This assignment requires you to formulate some kind of a position regarding first hand and contemporary accounts of historical events (Spartacus readings on blackboard). I will be looking for your essay to have a clear thesis (a central argument) and to support that thesis with specific examples drawn from the primary source. Do no other research beyond the primary sources themselves and watching the movie.

 

This will be a 1-2 page paper, in which you compare/contrast the various primary source documents with the Kirk Douglass film about the Spartacus Rebellion. YOU DO NOT NEED TO ANY RESEARCH BEYOND THE READINGS PROVIDED ON BLACKBOARD.

 

What Kind of Paper are You Writing?

You are being asked to write an analytic paper. This means that it is argumentative. “Argumentative” does not necessarily mean combative or adversarial, rather, it means that the paper is motivated by a point that you are trying to prove in the paper. Therefore, a TOPIC sentence (in this paper I will explore…) is not sufficient for this paper. All analytic papers have something called a THESIS in it. A thesis is a carefully articulated position or argument that gives your paper shape, purpose, and direction. A good thesis usually sets up the organization of paper. (If your thesis is nothing more than some fact, or it is an opinion that is too black and white, you cannot argue it compellingly for the remainder of a paper. What generally happens in papers like these is that the writer states a fact as his thesis, thinking that this is an argument, and merely spends the rest of the paper reiterating this fact in other ways. The paper goes nowhere or rambles without any organization.) If you choose an appropriate thesis from the beginning, the rest of the paper does not repeat itself, rather it takes interesting directions— building on itself, qualifying and enhancing the argument, or whatever. Let’s see what bad and better thesis statements looks like:

 

Thesis 1: (Bad: not provable and moralistic)

 

The slave masters were wrong for feeding the slaves so poorly.

I think they were bad to treat the slaves that way

Hollywood always romanticizes historical figures (can this be proven in 3pages with sources at hand?)

 

Thesis 2: (Better: analytic and organized)

 

Food was not only a necessary diet base, but was also used as a form of incentive, punishment, and entertainment for slaves.

 

Thesis 3: (Bad: personal/vague and not unique to the author)

 

I found that the movie did not always agree with the primary sources.

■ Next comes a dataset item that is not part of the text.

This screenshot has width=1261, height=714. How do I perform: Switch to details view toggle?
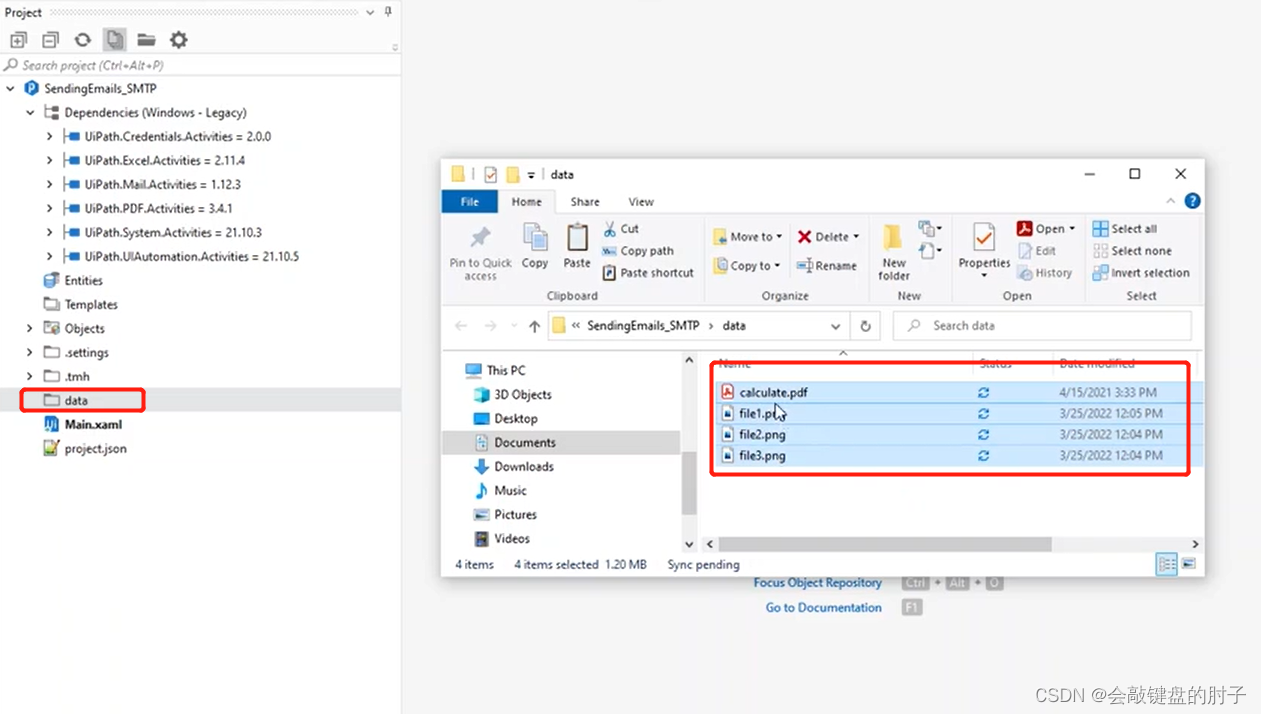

The primary sources and the movie were different.

 

Thesis 4: (Better: analytic and specific, able to organize the argument)

 

The accounts of the Spartacus Rebellion depicted in the movie and by Sallust, Livy, and Orosius disagree on Spartacus’ religion, strategy, and legacy.

 

Questions to ask yourself when structuring your thesis:

Is this claim too open-ended to argue well in the length of the paper?
Does this thesis lend itself to using your sources (books, articles, primary sources, interviews) effectively? (Typically, a paper that can use sources effectively feels more grounded and well argued. If no sources are needed to prove your claim, it may be too vague.)
Is your claim sufficiently qualified with the necessary specifications of time, place, situation, and/or persons or people you’re arguing about?
Is your argument unique to you?

Body of the paper: In the body of the paper you will use the material you discovered in your research (in this case your reading of Spartacus primary sources on blackboard) to show the proof of your argument stated in the thesis sentence. The paper should have good organization, leading from paragraph to paragraph with clear transition statements. Each paragraph should start with a topic sentence that introduces the next bit of your argument and ties it to the previous statement.

As evidence to prove your argument, you need to quote carefully chosen material from your research. Any direct quotes should be placed in quotation marks and footnoted. Any ideas or facts from your readings should also be cited even if not quoting directly. For this paper simply add the author and page in the book in parenthesis. (Livy, 34).

Remember not to just throw in a quote without any explanation. You need to integrate the quotes into your writing to explain to the reader how they help to support your argument. Therefore it is good neither to start nor end the paper with a quote.